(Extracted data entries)
⁂
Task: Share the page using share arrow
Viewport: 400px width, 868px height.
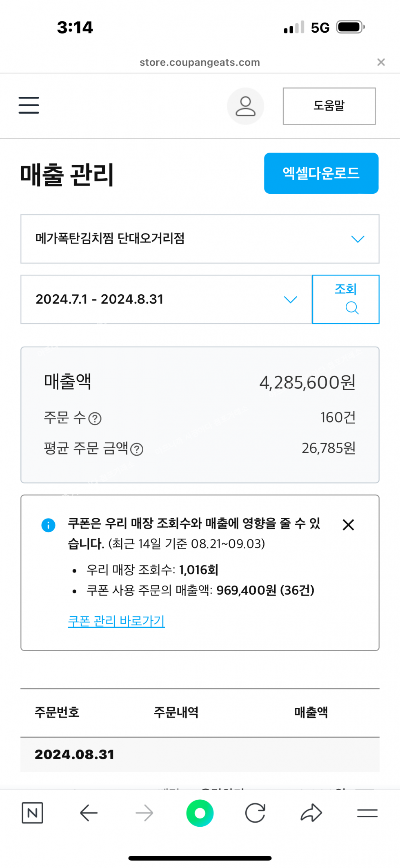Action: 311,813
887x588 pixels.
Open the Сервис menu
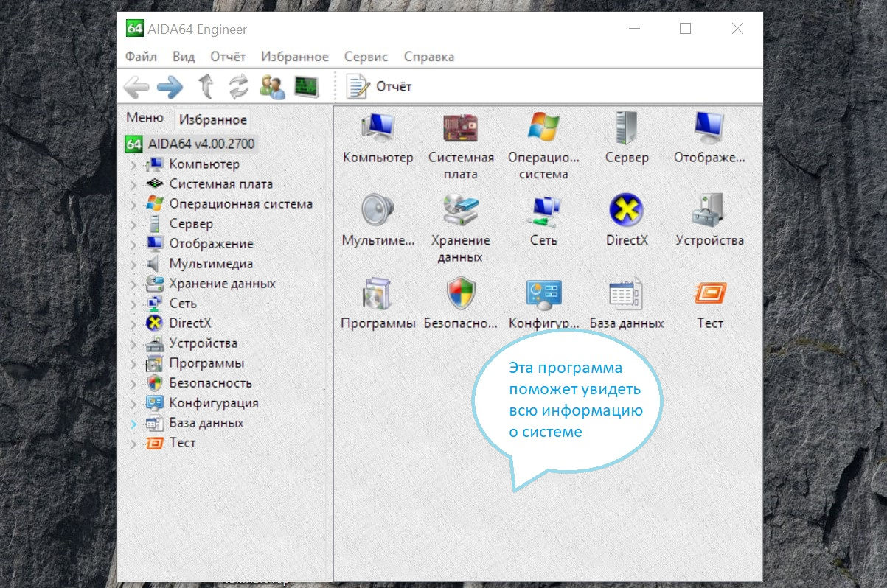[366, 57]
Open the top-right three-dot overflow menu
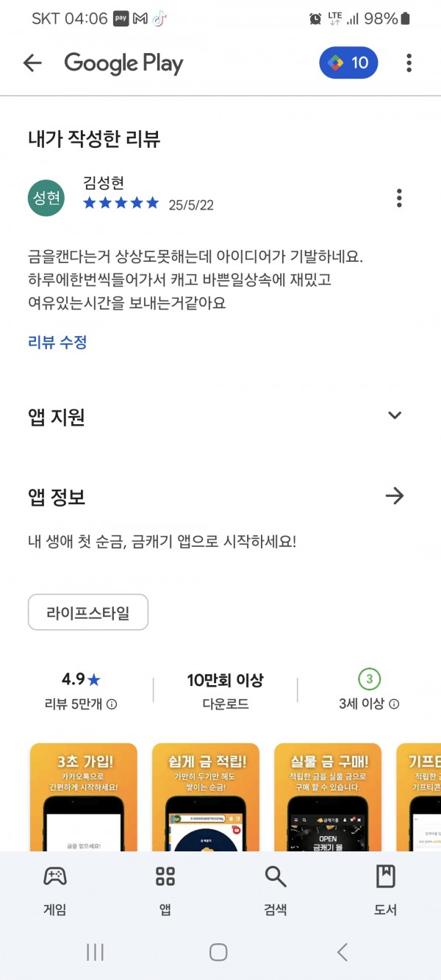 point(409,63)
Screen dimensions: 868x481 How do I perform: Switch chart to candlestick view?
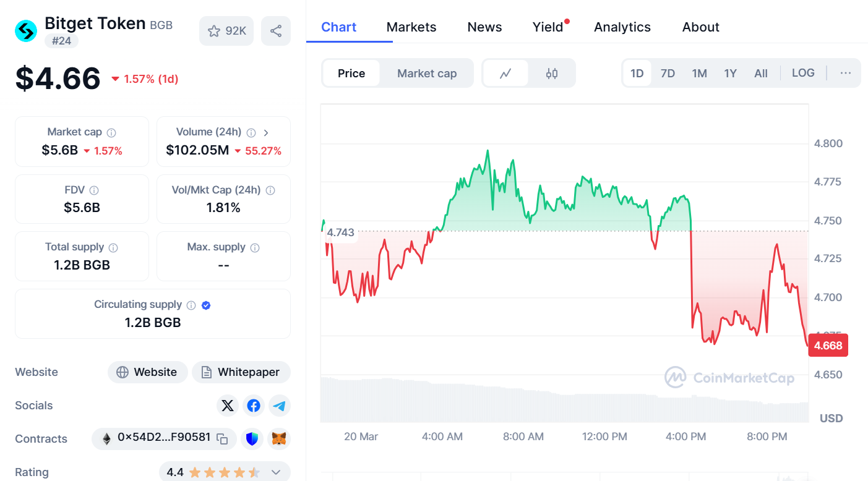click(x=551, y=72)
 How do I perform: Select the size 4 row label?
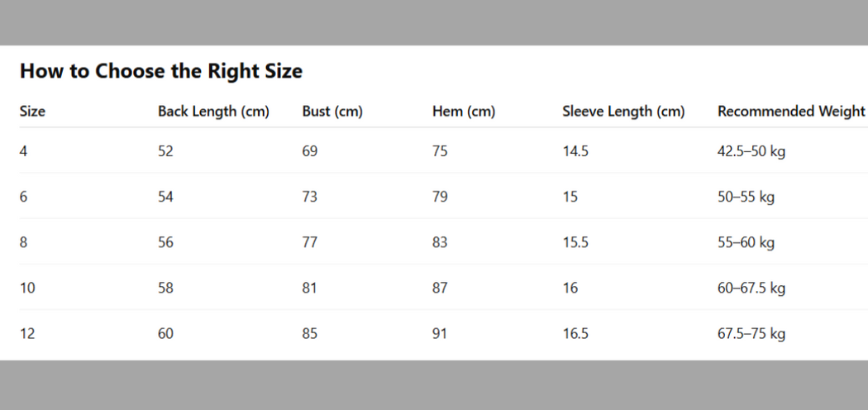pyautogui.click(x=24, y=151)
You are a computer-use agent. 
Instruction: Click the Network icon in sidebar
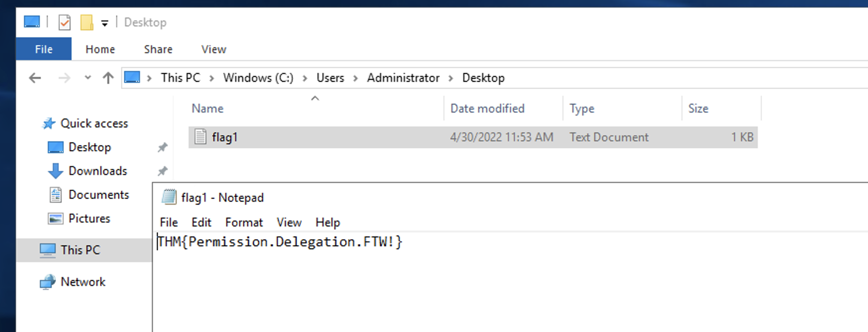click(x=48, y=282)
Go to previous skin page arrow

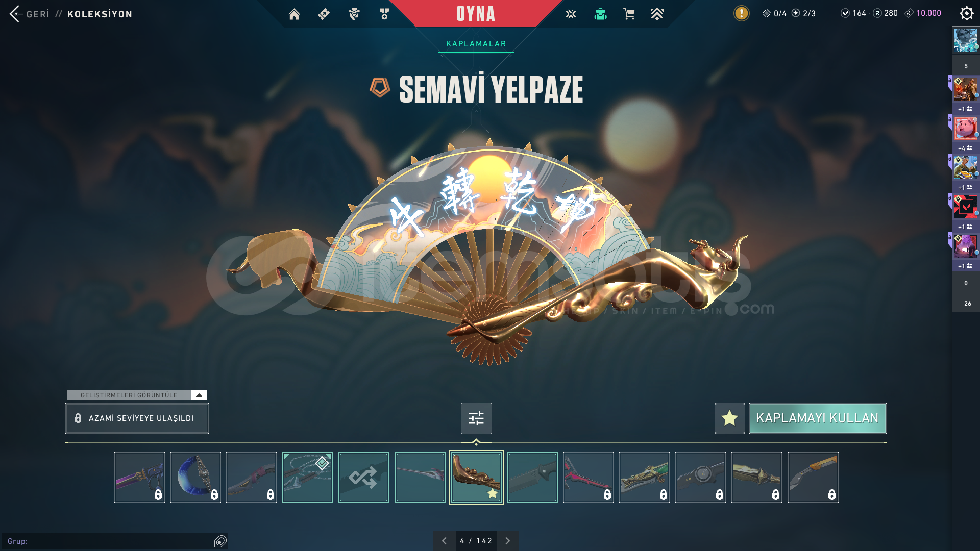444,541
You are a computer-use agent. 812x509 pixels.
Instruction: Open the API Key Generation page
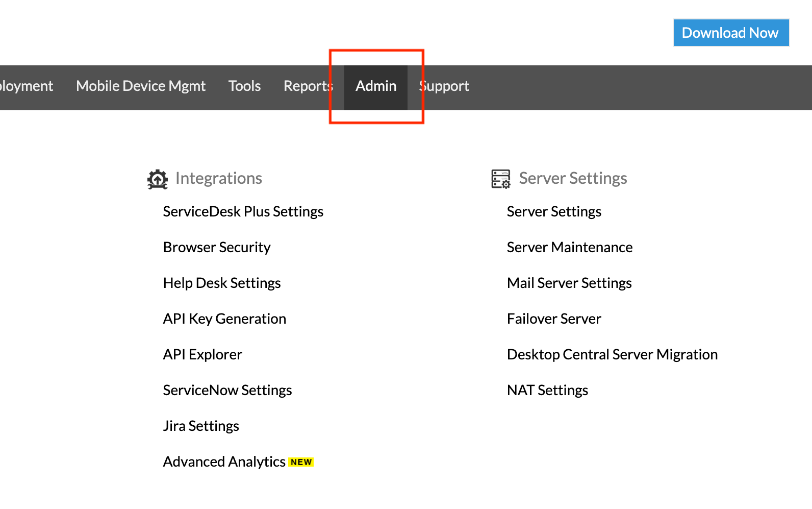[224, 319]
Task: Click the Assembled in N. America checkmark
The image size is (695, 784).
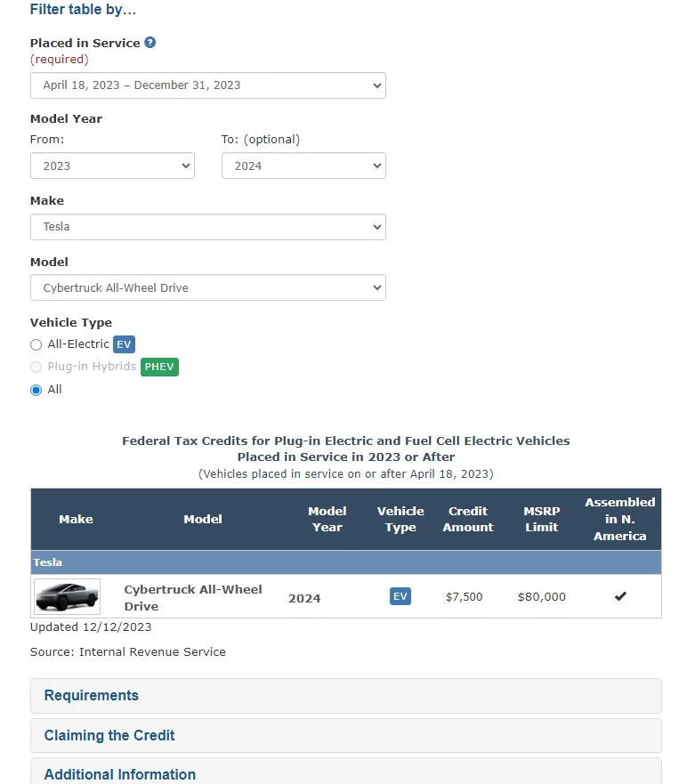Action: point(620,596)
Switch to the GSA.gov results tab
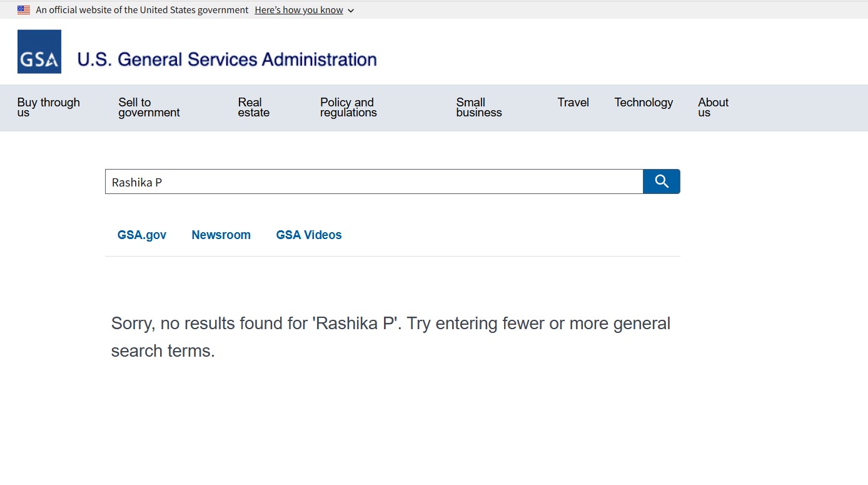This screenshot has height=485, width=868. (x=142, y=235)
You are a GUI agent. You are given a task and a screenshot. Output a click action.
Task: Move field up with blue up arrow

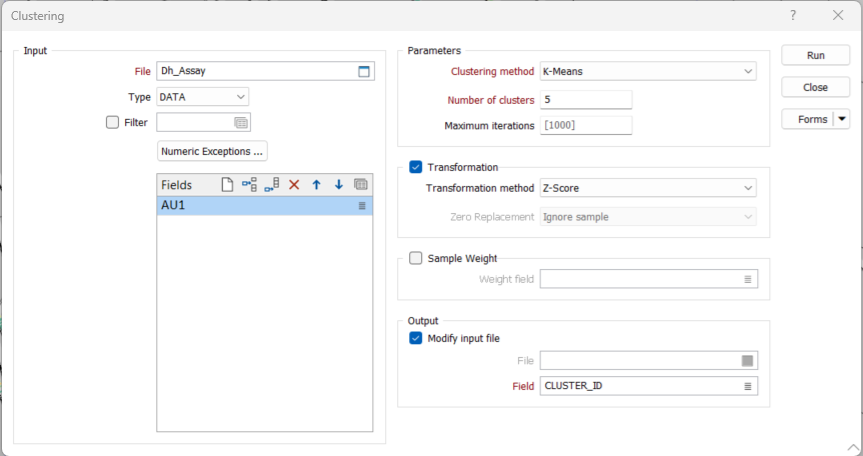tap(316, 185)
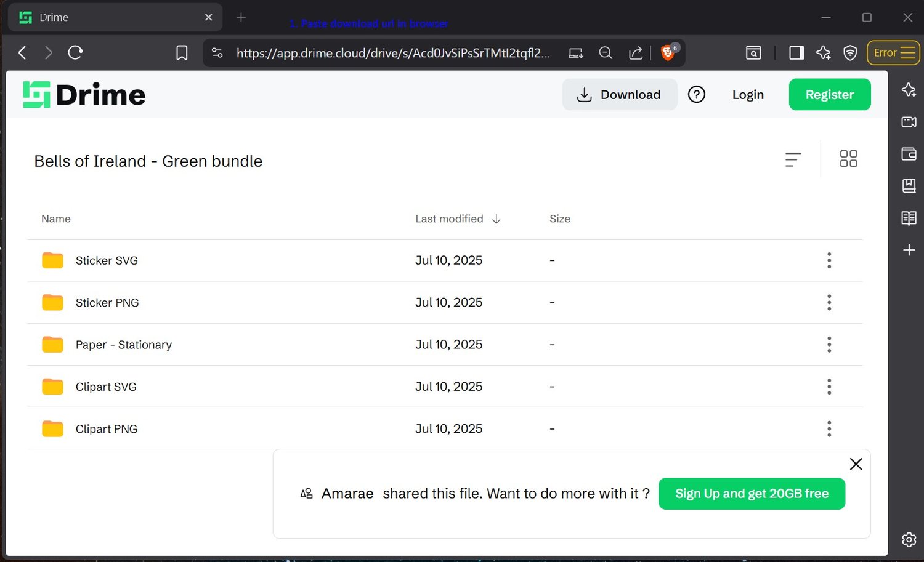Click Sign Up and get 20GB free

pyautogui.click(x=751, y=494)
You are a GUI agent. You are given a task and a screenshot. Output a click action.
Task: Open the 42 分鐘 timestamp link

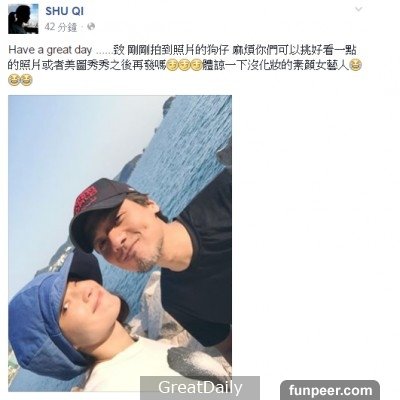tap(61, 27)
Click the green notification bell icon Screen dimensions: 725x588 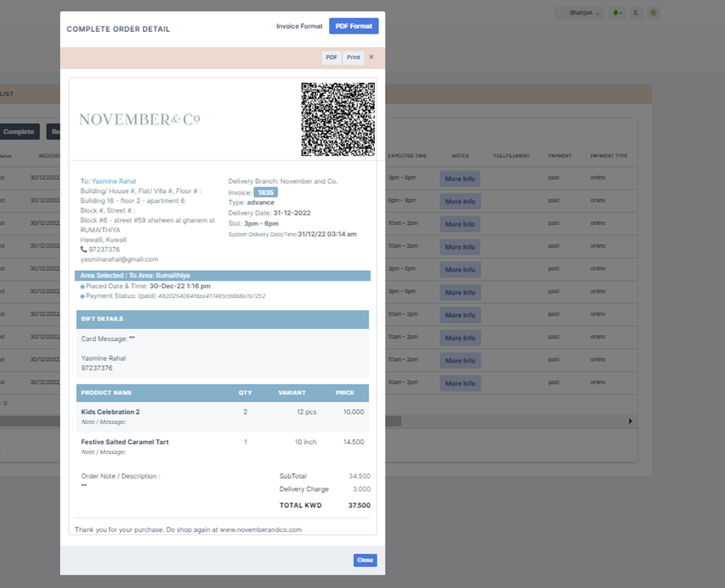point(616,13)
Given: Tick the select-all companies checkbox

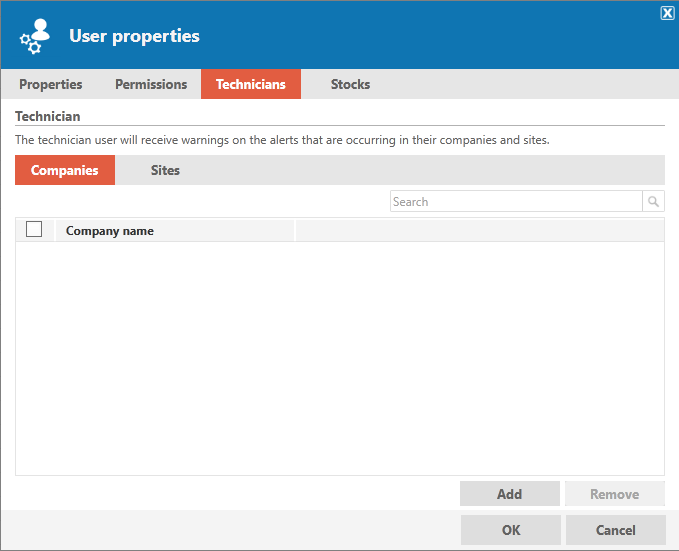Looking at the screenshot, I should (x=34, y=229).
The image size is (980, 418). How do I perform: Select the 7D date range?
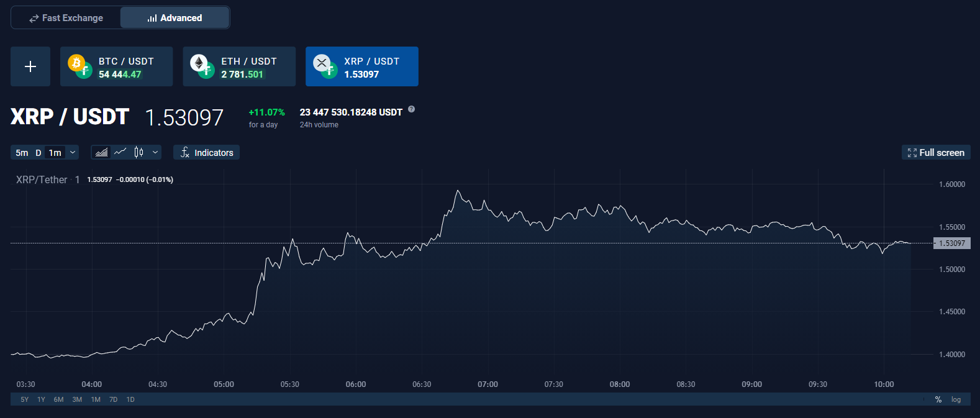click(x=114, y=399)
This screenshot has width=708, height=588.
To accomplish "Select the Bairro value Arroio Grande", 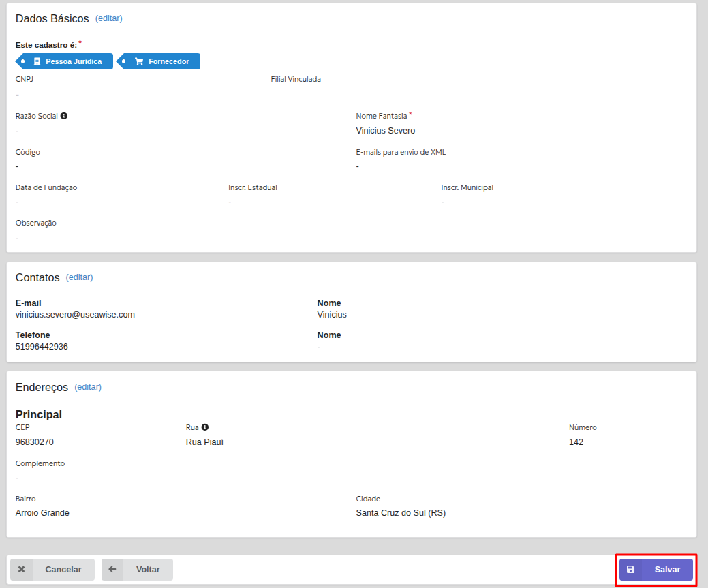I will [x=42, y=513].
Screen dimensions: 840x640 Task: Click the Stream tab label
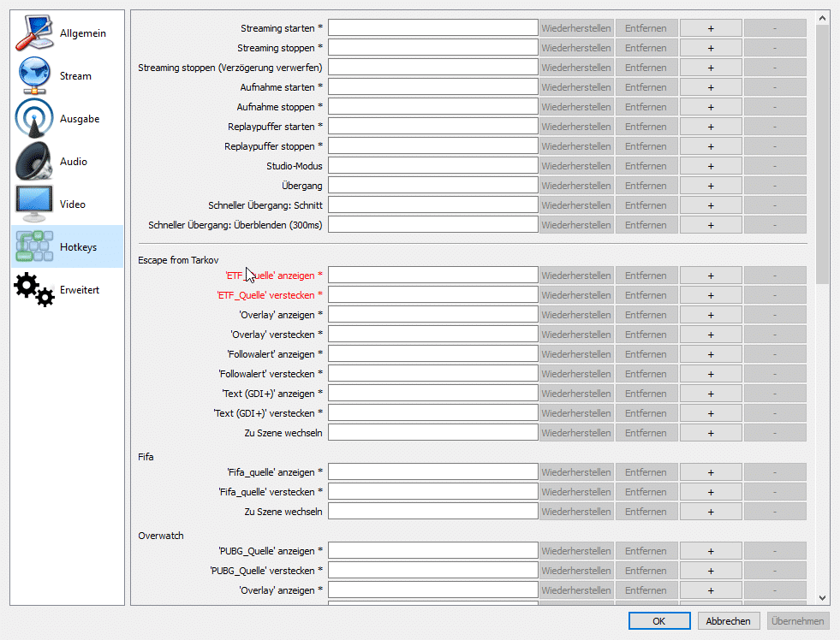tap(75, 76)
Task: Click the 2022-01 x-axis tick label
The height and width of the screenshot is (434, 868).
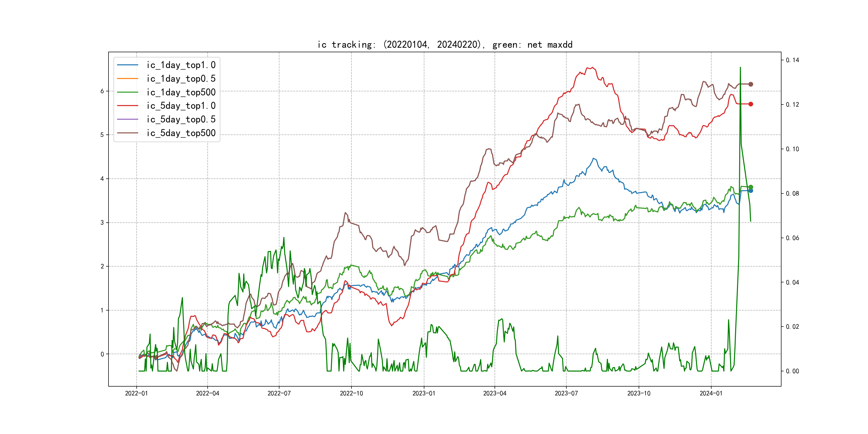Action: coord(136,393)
⁂
Write the lines from the one holding "Task: Click the 2022-01 x-axis tick label" through the end of the entries, inclusive, as a JSON list of strings with one string per line. Skip blank lines and leave the pictures out.

Task output —
[
  "Task: Click the 2022-01 x-axis tick label",
  "The height and width of the screenshot is (434, 868).",
  "Action: coord(136,393)"
]